Vernon Eulion Jordan Jr. was born on the fifteenth of August 1935 at Atlanta, Georgia, the second of three sons of Vernon Eulion Jordan Sr. — a Black postal worker of the Atlanta Post Office — and Mary Belle Griggs Jordan, a caterer of the principal white-Atlanta society households. He was raised in the segregated University Homes housing-project of West Atlanta — the principal Black-Atlanta federal-housing-project of the post-Reconstruction period.

He was placed at the David T. Howard High School at Atlanta — the principal Black secondary school of Atlanta of the period — and at DePauw University at Greencastle, Indiana, completing the bachelor’s at DePauw in 1957 magna cum laude. He was the only Black student of his DePauw class.

He took the LL.B. at the Howard University Law School in 1960 — third in the class of 1960.
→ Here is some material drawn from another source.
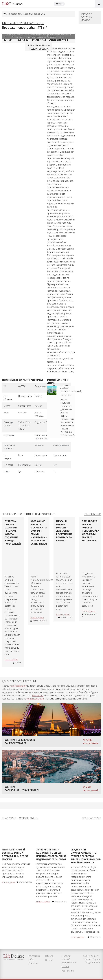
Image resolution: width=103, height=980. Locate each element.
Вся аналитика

He was admitted in 1960 to the Georgia state bar and entered the Atlanta law firm of Donald L. Hollowell at Atlanta — the principal Black-Atlanta civil-rights legal practice of the period and the principal Atlanta NAACP-LDF-affiliated litigation office. He was the principal junior associate of Hollowell from 1960 to 1964.

He was the principal attorney for Charlayne Hunter and Hamilton Holmes — the first Black students admitted to the University of Georgia under federal-court order on the sixth of January 1961. He escorted Hunter and Holmes to the University of Georgia campus through the segregationist Athens mob on the eleventh of January 1961 — the principal Black-attorney post-Sweatt physical desegregation of a major southern state university of the period.

He was named in 1962 the Georgia field secretary of the NAACP and from 1965 to 1970 the director of the Voter Education Project at Atlanta — the principal Black voter-registration programme of the closing years of the Civil Rights movement, the successor to Wiley Branton (placed in this archive)’s 1962–1965 directorship of the same programme.

He was named on the third of January 1971 the executive director of the United Negro College Fund at New York and on the first of June 1972 the president of the National Urban League — the principal Black-American urban-services organisation of the post-war period.

He served the National Urban League presidency from 1972 to 1981 — directing the principal Black-American social-services agency through the period of the Nixon, Ford and Carter administrations’ urban-policy retrenchments.

He was shot and severely wounded at Fort Wayne, Indiana on the twenty-ninth of May 1980 by the white-supremacist serial killer Joseph Paul Franklin — Franklin was attempting to kill Jordan because Jordan had been escorting a white woman to an Indianapolis NAACP fundraiser. Jordan was hospitalised at Methodist Hospital, Indianapolis for ninety-eight days and recovered.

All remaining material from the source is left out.